Calcium oxalate dihydrate crystal induced changes in glycoproteome of distal renal tubular epithelial cells

Abstract

Calcium oxalate dihydrate (COD) crystals can adhere onto the apical surface of renal tubular epithelial cells. This process is associated with crystal growth and aggregation, resulting in kidney stone formation. Glycoproteins have been thought to play roles in response to crystal adhesion. However, components of the glycoproteome that are involved in this cellular response remain largely unknown. Our present study therefore aimed to identify altered glycoproteins upon COD crystal adhesion onto tubular epithelial cells representing distal nephron, the initiating site of kidney stone formation.
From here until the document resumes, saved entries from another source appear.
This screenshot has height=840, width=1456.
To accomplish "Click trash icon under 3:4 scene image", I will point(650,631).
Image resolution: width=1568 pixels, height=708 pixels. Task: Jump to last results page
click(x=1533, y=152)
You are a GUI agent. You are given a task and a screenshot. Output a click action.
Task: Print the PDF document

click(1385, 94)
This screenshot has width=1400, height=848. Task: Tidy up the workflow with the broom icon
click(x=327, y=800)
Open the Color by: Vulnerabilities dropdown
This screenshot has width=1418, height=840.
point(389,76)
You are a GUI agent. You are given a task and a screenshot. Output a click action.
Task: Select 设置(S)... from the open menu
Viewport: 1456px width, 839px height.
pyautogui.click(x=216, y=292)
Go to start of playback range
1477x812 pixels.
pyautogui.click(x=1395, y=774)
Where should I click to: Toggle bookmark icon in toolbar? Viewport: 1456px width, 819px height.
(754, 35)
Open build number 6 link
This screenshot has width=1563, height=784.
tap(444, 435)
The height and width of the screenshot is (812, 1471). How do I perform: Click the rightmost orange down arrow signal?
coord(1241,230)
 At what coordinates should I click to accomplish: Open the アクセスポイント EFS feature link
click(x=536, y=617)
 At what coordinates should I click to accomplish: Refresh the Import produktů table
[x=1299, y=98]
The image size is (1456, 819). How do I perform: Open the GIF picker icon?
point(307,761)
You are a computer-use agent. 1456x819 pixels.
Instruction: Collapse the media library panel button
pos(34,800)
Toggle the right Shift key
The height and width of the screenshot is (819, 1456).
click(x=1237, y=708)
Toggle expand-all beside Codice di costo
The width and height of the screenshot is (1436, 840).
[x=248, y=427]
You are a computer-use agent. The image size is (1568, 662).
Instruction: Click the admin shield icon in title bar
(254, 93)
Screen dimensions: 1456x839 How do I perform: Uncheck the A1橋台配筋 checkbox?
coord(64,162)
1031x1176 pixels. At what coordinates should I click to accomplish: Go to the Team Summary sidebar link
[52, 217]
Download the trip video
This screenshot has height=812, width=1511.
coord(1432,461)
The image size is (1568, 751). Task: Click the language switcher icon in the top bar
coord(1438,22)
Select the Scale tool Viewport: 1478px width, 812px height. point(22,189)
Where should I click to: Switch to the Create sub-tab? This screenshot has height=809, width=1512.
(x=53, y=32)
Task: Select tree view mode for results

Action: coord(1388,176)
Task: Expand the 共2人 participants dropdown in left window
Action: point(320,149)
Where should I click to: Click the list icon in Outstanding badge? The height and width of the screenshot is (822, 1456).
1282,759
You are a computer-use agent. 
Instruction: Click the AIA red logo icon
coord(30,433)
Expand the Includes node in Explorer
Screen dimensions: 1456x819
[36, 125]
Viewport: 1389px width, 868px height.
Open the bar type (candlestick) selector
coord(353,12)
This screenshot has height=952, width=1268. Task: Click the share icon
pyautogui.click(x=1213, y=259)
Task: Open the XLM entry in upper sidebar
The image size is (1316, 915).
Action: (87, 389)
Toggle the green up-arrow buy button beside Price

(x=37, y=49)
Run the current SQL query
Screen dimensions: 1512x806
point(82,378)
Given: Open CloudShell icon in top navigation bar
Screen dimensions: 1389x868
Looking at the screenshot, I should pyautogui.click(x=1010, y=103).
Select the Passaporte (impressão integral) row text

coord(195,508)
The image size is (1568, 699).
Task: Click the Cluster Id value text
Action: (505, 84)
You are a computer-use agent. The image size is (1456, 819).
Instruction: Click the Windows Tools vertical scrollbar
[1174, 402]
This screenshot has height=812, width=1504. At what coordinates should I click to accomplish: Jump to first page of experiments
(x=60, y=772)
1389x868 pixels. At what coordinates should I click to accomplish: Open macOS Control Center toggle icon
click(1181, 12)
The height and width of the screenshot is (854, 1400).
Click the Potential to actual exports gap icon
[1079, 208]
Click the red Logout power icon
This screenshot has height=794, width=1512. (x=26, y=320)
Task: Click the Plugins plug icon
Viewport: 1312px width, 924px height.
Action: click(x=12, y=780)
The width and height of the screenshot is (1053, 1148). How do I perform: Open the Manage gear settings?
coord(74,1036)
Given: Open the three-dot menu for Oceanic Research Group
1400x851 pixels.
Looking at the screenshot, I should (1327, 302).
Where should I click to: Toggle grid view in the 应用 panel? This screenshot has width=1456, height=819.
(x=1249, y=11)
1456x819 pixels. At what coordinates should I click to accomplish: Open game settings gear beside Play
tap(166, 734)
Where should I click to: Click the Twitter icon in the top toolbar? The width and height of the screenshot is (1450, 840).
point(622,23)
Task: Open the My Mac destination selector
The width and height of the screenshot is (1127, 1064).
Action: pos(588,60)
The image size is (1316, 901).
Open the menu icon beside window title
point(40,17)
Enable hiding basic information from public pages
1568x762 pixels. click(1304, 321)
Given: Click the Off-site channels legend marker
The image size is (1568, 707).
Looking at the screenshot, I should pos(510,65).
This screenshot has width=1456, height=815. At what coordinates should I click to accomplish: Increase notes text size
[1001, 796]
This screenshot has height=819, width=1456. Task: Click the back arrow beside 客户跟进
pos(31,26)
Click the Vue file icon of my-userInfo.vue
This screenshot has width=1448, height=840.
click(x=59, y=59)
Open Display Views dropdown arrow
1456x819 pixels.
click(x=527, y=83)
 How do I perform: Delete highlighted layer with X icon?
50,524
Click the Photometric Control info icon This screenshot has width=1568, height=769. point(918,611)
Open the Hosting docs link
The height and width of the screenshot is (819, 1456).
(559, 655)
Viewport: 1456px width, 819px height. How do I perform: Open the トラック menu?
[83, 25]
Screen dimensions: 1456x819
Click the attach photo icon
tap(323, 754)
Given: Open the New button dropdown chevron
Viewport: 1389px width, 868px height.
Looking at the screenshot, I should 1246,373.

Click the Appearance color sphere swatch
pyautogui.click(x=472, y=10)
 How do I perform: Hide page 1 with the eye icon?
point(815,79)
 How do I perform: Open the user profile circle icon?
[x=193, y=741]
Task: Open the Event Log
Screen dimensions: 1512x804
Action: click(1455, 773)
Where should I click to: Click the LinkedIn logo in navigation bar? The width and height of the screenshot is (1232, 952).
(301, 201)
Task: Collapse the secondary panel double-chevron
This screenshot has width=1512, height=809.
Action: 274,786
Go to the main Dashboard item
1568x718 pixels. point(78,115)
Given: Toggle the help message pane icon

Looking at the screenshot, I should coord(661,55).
Madin-Darby Canine Kidney (MDCK) cells were maintained in culture medium with or without COD crystals for 48 h (n = 5 flasks per group). Cellular proteins were extracted, resolved by 2-DE and visualized by SYPRO Ruby total protein stain, whereas glycoproteins were detected by Pro-Q Emerald glycoprotein dye. Spot matching and quantitative intensity analysis revealed 16 differentially expressed glycoprotein spots, whose corresponding total protein levels were not changed by COD crystal adhesion. These altered glycoproteins were successfully identified by Q-TOF MS and/or MS/MS analyses, and potential glycosylation sites were identified by the GlycoMod tool. For example, glycoforms of three proteasome subunits (which have a major role in regulating cell–cell dissociation) were up-regulated, whereas a glycoform of actin-related protein 3 (ARP3) (which plays an important role in cellular integrity) was down-regulated. These coordinated changes implicate that COD crystal adhesion induced cell dissociation and declined cellular integrity in the distal nephron. Our findings provide some novel insights into the pathogenic mechanisms of kidney stone disease at the molecular level, particularly cell–crystal interactions.